■ Written tasks
1. For each statement, answer yes or no on whether it agrees with the Python 2.7 list thread, and quote the words of the thread that decide it. (a) var1 is an outer list whose single element is itself a list. (b) In Python 2, range(6) has to be passed through list() to produce a list. (c) Printing var2 with '%d' in a for-loop raises a TypeError.
2. Resume the Python 2.7 list thread after its final line, carrying on the walk through cases that the second answer has begun.

■ Reading text
Start
In Python 2.7 what is difference between var1 = [list(range(6))] and var2 =range(6)?

In ex32 of LPTHW I found that I could make a list by doing this:

var1 = [list(range(6))]

or

var2 = range(6)

But, when I print var1 in a for-loop using '%d' I get a typeError saying it wants a number not a list. Meanwhile var2 will print using '%d'. How did I construct var1 to require a specific format specifier?

Answers


Your mistake with var1 is that you actually have a 2d list. By enclosing the entire thing in square brackets you are actually creating an external list, with a single element. This is the cause of your error, as that one element is a list also.

>>> list(range(6))
[0, 1, 2, 3, 4, 5]
>>> [list(range(6))]
[[0, 1, 2, 3, 4, 5]]

Just get rid of the enclosing square brackets to make it work properly. Furthermore, as you are in Python 2, you don't need to do a list conversion, just do:

range(6)

Which was your second option all along. :)


Let's iterate through some cases:

range(6)
End
■ Information provided
Start
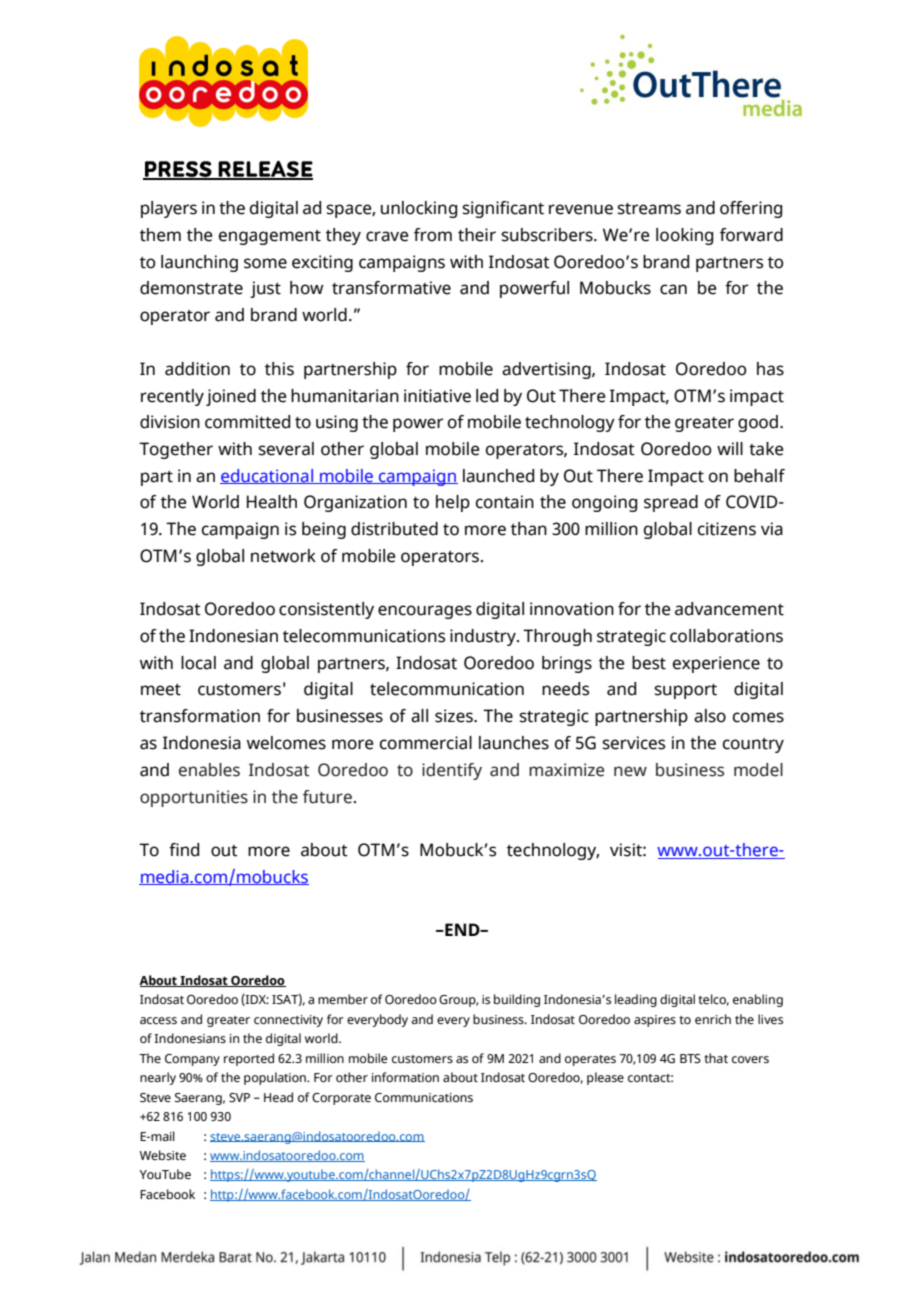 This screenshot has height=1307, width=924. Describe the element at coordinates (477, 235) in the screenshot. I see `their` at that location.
End
■ Set of answers
1.
(a) Yes: "you are actually creating an external list, with a single element" and "that one element is a list also."
(b) No: "as you are in Python 2, you don't need to do a list conversion"
(c) No: "Meanwhile var2 will print using '%d'."

2.
This produces a list [0, 1, 2, 3, 4, 5]

list(range(6))

list() expects an iterable object, and will transform that into a list. So list(range(6)) takes the list returned by range(6), and copies its members into a new list. So we get [0, 1, 2, 3, 4, 5].

[range(6)]

This uses the python list creation syntax. This will take each argument inside the brackets, and place them into a list. So we would get: [ [0, 1, 2, 3, 4, 5] ]. Note that this is a list of a list.

[list(range(6))]

Here, we should know enough to know what happens. More or less, range(6), and list(range(6)) do the same thing, so we would expect the same result as the previous line, so we see: [ [0, 1, 2, 3, 4, 5] ].

Notes about python3.x

Python 3 has attempted to make more lazy objects or iterators returned by builtins. So range(6) doesn't return a list in python 3.x. Instead, it returns a custom range object. This object can be converted into a list by doing list(range(6)), because it's iterable. However, if you don't need to mutate the returned object, then it probably makes sense to leave it as a range object.


var1 = [list(range(6))] creates a list of a list, while var2 = range(6) creates a list.

>>> var1 = [list(range(6))]
>>> var1
[[0, 1, 2, 3, 4, 5]]
>>> var2 = range(6)
>>> list(var2)
[0, 1, 2, 3, 4, 5]

When you include a variable in python within square brackets, it returns a list with the included variable as an element of the list:

>>> var3 = 1
>>> var4 = [var3]
>>> isinstance(var4, list)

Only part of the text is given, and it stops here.